## WHAT IS BEING ASKED
Can you write out the records again, from the line with "Click the UNITS 6/7 heading" up to and including the line with "coord(773,309)", with every coordinate in the answers raised by 56?

— BEGIN DATA TO USE —

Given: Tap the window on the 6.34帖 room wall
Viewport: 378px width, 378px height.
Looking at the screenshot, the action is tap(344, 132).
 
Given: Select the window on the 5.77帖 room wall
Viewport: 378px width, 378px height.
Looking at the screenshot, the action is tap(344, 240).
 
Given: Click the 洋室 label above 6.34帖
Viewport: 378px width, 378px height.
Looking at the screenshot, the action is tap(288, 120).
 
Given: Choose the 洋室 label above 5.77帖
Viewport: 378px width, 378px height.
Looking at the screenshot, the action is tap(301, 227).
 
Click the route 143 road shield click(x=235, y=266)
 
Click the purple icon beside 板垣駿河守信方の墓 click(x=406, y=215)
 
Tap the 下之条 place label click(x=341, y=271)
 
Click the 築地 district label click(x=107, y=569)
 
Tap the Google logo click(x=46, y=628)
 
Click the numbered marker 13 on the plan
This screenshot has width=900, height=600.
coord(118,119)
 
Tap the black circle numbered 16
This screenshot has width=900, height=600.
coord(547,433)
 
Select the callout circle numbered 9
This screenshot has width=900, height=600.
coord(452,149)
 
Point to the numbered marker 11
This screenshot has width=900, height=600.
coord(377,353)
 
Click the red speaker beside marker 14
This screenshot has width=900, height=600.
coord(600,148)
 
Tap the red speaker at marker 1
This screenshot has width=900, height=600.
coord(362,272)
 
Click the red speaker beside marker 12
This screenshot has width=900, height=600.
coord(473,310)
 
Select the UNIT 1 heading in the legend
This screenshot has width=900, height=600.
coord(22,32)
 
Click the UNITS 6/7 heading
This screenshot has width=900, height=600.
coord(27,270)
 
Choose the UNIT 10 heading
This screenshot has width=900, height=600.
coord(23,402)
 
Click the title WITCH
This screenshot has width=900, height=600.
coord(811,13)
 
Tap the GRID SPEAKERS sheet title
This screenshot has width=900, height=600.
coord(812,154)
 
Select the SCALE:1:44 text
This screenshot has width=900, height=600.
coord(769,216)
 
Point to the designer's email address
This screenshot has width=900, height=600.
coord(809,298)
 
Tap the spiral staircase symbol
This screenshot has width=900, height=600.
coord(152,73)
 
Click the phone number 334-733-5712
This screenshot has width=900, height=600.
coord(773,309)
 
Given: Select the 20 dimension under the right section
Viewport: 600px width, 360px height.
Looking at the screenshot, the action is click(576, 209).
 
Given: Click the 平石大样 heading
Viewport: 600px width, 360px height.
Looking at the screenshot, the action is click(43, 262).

— END DATA TO USE —

## CORRECT OUTPUT
Click the UNITS 6/7 heading
This screenshot has width=900, height=600.
coord(83,326)
 
Choose the UNIT 10 heading
This screenshot has width=900, height=600.
coord(79,458)
 
Click the title WITCH
This screenshot has width=900, height=600.
coord(867,69)
 
Tap the GRID SPEAKERS sheet title
This screenshot has width=900, height=600.
coord(868,210)
 
Select the SCALE:1:44 text
This screenshot has width=900, height=600.
coord(825,272)
 
Point to the designer's email address
This screenshot has width=900, height=600.
coord(865,354)
 
Tap the spiral staircase symbol
This screenshot has width=900, height=600.
coord(208,129)
 
Click the phone number 334-733-5712
This screenshot has width=900, height=600.
coord(829,365)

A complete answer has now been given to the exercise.